House committee to vote on Russia sanctions resolution
(CNN) — The House Foreign Affairs Committee will vote as early as Thursday on a resolution laying out proposed sanctions against Russia over the standoff in Ukraine, the panel’s chairman, Rep. Ed Royce, told CNN.
The measure would not carry the force of law, but would instead express House sentiment on Russia’s military intervention in Ukraine’s Crimea region and Royce expects support to be bipartisan.
Royce said he and the top Democrat on the committee, Rep. Eliot Engel of New York, are looking at “points of leverage” that will include sanctions.
Some top business figures with close ties to Russian President Vladimir Putin “have a tremendous amount of money” in western banks and “they laundered that money to get it there, so it’s very susceptible to asset freezes,” Royce said.
He added they were also talking about visa travel provisions that could be included.

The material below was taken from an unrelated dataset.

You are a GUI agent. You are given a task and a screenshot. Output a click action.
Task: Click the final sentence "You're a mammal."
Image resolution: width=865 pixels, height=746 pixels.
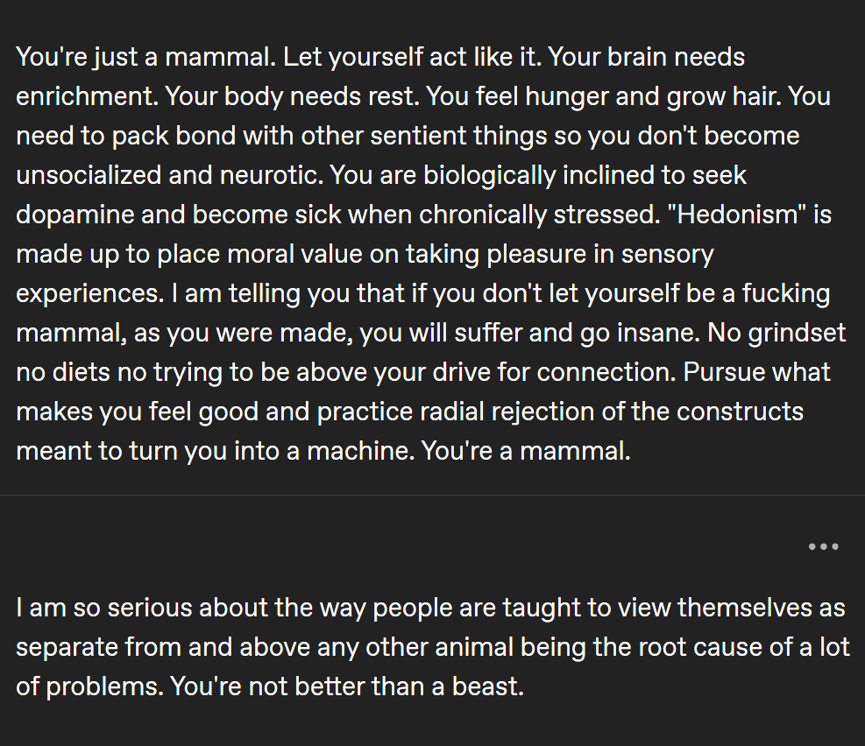point(526,451)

Royce said the resolution was “a first step” and was non-binding, but he stressed that it would serve as direction to the Obama administration and the Kremlin “in terms of where the U.S. Congress stands” on the matter.
President Barack Obama and Secretary of State John Kerry have already warned Putin of possible international sanctions and other steps to isolate Russia diplomatically and economically if he escalates the Ukraine crisis.
The goal of such an approach would be to hit Putin where it hurts by weakening the ruble and Russia’s economy while avoiding the possibility of igniting an already volatile crisis to a new level of confrontation and possible violence.
Congress will have a say in the focus and size of the U.S. response.
Multiple congressional committees are discussing how to move forward with sanctions against Moscow as well as other legislation aimed at helping Kiev.
A separate loan guarantee package is moving through the House Appropriations Committee, and Royce believes that measure could also be on the House floor next week.
Senate Majority Leader Harry Reid said earlier this week that the United States should only consider sanctions in coordination with Europe.
Some European allies, particularly Germany and France, are balking at sanctions before giving diplomacy a chance.
The Obama administration has already $1 billion in loan guarantees to help insulate the Ukrainian economy from the effects of reduced energy subsidies from Russia.